Furious parents slam ‘damaging’ BBC sex change show aimed at 6-year-olds
NZ Herald 30 October 2016
Family First Comment: “One mother, writing on the Mumsnet website, said her daughter had become worried after seeing the video. She said her girl, who likes wearing boys’ clothes and playing football, had ‘asked me, anxiously, if that means she was a boy’. Tory MP Peter Bone said: ‘It beggars belief that the BBC is making this programme freely available to children as young as six. I entirely share the anger of parents who just want to let children be children. Former Culture Secretary Maria Miller voiced her concerns over the BBC tackling the subject in ‘an age-appropriate way’, saying such issues should be raised ‘where children can have support from parents’. And Tory MP Julian Brazier said: ‘This programme is very disappointing and inappropriate. Children are very impressionable and this is going to confuse and worry them.’”
Quite right. But here’s the key question. Would politicians in NZ also express their horror if the show was shown in NZ?!? We hope so!
The BBC has been accused of acting recklessly after targeting children as young as six with a programme about a schoolboy who takes sex-change drugs.

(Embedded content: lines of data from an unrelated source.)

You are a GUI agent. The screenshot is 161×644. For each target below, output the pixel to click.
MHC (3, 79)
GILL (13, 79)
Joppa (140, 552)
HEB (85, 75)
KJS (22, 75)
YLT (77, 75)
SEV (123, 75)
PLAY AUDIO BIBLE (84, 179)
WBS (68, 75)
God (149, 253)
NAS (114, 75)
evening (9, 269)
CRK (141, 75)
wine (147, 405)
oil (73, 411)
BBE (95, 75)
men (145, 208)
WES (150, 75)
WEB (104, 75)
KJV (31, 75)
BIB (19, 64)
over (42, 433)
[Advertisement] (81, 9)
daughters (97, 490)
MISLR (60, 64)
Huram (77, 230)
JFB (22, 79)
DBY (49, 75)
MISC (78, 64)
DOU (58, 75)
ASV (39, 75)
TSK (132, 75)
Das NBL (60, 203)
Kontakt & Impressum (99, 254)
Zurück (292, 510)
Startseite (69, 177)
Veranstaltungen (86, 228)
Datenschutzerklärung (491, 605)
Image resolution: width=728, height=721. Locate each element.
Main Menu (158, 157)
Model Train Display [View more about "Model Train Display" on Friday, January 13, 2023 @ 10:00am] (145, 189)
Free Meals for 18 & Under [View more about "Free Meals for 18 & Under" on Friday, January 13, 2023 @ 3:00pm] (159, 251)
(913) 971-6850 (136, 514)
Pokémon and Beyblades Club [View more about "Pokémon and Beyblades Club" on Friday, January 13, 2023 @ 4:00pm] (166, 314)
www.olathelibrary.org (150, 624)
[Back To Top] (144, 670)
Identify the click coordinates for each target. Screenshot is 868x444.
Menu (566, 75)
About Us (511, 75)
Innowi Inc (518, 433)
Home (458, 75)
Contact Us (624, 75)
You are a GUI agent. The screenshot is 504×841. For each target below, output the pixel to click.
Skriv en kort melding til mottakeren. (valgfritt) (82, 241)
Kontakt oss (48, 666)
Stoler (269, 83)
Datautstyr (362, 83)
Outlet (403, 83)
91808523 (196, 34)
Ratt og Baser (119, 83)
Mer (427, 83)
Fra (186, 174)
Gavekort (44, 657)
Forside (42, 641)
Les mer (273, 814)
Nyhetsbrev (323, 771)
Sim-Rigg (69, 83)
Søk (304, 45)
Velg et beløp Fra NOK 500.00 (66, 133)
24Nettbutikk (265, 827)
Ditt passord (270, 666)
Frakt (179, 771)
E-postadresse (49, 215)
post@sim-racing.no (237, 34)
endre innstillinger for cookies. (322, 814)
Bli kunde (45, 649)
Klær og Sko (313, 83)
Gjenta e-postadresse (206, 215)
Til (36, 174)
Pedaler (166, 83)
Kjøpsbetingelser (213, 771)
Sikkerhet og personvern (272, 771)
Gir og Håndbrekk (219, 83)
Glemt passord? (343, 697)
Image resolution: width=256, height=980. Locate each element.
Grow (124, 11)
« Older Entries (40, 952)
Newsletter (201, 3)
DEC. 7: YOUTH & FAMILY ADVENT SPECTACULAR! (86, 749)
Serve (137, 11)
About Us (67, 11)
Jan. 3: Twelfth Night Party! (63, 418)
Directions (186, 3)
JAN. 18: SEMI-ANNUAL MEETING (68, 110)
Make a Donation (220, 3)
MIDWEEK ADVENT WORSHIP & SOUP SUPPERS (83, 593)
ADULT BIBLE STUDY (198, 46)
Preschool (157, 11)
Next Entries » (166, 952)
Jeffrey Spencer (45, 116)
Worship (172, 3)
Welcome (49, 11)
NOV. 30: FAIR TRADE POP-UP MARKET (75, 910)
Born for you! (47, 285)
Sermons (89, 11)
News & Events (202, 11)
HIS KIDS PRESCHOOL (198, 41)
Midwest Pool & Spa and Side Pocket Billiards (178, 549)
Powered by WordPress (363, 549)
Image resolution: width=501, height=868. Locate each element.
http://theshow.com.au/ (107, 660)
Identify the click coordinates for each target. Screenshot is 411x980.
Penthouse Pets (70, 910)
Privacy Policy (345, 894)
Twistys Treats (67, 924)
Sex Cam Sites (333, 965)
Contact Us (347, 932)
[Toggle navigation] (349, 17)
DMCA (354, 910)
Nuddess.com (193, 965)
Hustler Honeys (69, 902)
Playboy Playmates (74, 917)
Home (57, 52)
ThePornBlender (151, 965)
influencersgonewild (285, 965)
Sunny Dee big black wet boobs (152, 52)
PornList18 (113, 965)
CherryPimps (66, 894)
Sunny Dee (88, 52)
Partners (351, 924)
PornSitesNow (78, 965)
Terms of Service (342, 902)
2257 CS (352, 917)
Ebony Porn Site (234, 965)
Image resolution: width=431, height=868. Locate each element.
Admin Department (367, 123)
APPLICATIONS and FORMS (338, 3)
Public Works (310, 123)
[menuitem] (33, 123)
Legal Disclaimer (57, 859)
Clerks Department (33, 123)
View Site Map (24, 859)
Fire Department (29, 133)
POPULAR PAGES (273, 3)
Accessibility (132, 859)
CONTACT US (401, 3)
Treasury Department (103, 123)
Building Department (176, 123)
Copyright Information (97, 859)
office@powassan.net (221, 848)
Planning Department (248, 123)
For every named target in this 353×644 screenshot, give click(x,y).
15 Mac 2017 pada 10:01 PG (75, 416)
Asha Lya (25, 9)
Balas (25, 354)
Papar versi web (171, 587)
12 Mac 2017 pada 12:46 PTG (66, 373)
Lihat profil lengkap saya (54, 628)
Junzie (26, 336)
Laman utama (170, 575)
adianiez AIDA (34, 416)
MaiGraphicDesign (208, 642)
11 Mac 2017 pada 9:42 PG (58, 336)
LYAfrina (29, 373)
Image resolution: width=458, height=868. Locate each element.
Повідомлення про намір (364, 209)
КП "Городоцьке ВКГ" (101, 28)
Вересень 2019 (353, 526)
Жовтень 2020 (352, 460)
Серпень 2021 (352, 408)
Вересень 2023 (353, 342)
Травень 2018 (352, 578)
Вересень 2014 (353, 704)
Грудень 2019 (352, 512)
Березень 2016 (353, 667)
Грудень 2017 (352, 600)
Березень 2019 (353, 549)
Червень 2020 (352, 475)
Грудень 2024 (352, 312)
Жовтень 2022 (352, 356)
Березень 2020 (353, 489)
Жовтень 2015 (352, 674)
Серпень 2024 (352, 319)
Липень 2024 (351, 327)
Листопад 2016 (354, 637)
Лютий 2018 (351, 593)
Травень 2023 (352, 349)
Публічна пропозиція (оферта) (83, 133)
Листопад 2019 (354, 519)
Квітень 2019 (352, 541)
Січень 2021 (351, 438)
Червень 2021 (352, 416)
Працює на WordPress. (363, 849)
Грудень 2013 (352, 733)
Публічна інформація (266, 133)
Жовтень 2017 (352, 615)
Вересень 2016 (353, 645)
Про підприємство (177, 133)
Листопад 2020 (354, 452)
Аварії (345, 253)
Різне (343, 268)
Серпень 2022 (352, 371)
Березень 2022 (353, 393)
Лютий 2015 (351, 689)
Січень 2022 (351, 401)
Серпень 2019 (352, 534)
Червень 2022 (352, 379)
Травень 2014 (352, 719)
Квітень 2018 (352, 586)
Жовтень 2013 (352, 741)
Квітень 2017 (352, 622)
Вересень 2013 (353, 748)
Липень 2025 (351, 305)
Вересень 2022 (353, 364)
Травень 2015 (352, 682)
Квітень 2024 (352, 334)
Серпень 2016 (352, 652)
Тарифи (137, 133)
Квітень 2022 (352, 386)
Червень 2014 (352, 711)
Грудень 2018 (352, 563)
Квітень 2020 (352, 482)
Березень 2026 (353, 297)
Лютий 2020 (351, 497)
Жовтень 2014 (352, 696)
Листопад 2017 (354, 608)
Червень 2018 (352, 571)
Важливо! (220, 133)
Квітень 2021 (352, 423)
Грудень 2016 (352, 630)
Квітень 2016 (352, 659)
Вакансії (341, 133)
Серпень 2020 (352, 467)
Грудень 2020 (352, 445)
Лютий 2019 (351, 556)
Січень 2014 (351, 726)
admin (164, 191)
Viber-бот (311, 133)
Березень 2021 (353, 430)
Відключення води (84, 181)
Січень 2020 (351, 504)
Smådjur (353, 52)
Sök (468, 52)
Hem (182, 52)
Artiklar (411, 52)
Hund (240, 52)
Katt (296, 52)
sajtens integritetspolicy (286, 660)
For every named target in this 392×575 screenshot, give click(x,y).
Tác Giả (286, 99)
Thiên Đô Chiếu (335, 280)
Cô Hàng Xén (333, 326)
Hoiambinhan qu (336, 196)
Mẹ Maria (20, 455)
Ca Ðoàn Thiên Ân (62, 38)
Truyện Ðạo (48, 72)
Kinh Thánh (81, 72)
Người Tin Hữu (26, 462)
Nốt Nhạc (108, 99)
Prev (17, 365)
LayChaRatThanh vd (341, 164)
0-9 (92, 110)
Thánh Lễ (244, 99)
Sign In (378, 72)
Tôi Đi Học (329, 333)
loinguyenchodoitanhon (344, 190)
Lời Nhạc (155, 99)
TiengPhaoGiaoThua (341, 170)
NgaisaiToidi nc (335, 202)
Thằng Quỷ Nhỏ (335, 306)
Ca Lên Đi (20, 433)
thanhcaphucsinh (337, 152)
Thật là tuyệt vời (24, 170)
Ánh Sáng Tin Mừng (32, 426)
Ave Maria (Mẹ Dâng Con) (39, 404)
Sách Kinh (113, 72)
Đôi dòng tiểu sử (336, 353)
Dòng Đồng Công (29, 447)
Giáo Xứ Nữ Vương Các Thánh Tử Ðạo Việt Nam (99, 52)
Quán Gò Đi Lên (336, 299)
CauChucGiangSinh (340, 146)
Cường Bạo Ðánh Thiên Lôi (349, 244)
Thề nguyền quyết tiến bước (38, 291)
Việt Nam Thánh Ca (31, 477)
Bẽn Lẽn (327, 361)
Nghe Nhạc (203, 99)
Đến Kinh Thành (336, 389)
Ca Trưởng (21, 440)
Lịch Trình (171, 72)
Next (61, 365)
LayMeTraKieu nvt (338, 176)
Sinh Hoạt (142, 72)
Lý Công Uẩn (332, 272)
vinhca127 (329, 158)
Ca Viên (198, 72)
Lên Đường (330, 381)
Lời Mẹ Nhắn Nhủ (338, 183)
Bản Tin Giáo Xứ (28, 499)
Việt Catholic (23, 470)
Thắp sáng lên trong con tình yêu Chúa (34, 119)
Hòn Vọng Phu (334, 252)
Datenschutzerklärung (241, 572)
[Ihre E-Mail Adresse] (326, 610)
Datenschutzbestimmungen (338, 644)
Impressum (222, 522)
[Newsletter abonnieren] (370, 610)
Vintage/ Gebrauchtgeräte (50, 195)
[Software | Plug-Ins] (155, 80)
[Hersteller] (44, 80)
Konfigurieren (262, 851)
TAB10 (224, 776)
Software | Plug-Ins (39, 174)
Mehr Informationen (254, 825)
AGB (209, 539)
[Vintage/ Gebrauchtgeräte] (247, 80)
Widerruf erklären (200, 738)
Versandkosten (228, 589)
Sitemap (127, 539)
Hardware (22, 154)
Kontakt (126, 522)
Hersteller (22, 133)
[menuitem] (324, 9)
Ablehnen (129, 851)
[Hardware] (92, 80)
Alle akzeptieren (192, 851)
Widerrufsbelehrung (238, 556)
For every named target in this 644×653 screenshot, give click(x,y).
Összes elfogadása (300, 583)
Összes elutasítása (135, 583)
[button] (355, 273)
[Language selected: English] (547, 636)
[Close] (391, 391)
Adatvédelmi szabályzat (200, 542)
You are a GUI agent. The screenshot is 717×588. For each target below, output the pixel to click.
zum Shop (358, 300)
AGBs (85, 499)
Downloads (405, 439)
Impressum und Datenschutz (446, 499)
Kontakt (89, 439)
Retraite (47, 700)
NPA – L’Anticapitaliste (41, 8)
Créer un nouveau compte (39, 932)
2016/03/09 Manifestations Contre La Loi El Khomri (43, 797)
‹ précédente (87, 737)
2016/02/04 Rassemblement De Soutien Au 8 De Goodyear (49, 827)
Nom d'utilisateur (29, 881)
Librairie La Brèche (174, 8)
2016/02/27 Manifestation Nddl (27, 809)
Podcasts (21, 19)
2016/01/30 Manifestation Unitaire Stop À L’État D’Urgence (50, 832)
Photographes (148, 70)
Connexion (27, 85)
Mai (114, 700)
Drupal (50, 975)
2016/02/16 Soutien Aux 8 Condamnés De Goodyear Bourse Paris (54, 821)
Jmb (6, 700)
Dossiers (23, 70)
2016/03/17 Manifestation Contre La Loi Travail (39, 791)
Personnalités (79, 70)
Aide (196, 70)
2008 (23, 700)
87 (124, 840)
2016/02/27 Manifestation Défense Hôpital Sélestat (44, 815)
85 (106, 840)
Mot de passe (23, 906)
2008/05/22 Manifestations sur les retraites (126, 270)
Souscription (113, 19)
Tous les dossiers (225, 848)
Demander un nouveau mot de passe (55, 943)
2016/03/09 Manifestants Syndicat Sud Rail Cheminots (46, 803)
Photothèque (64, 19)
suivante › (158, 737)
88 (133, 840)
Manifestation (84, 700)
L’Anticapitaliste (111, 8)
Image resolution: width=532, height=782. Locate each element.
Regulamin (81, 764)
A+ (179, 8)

Parents are angry that the show, available on the CBBC website, features a transgender storyline inappropriate for their children.
And concerned campaigners said it could ‘sow the seeds of confusion’ in young minds. The programme, Just A Girl, depicts an 11-year-old’s struggle to get hormones that stunt puberty, making it easier to have sex-change surgery in the future.
One mother, writing on the Mumsnet website, said her daughter had become worried after seeing the video. She said her girl, who likes wearing boys’ clothes and playing football, had ‘asked me, anxiously, if that means she was a boy’.
Tory MP Peter Bone said: ‘It beggars belief that the BBC is making this programme freely available to children as young as six.
I entirely share the anger of parents who just want to let children be children.
‘It is completely inappropriate for such material to be on the CBBC website and I shall be writing to BBC bosses to demand they take it down as soon as possible.’
Former Culture Secretary Maria Miller voiced her concerns over the BBC tackling the subject in ‘an age-appropriate way’, saying such issues should be raised ‘where children can have support from parents’.
And Tory MP Julian Brazier said: ‘This programme is very disappointing and inappropriate. Children are very impressionable and this is going to confuse and worry them.’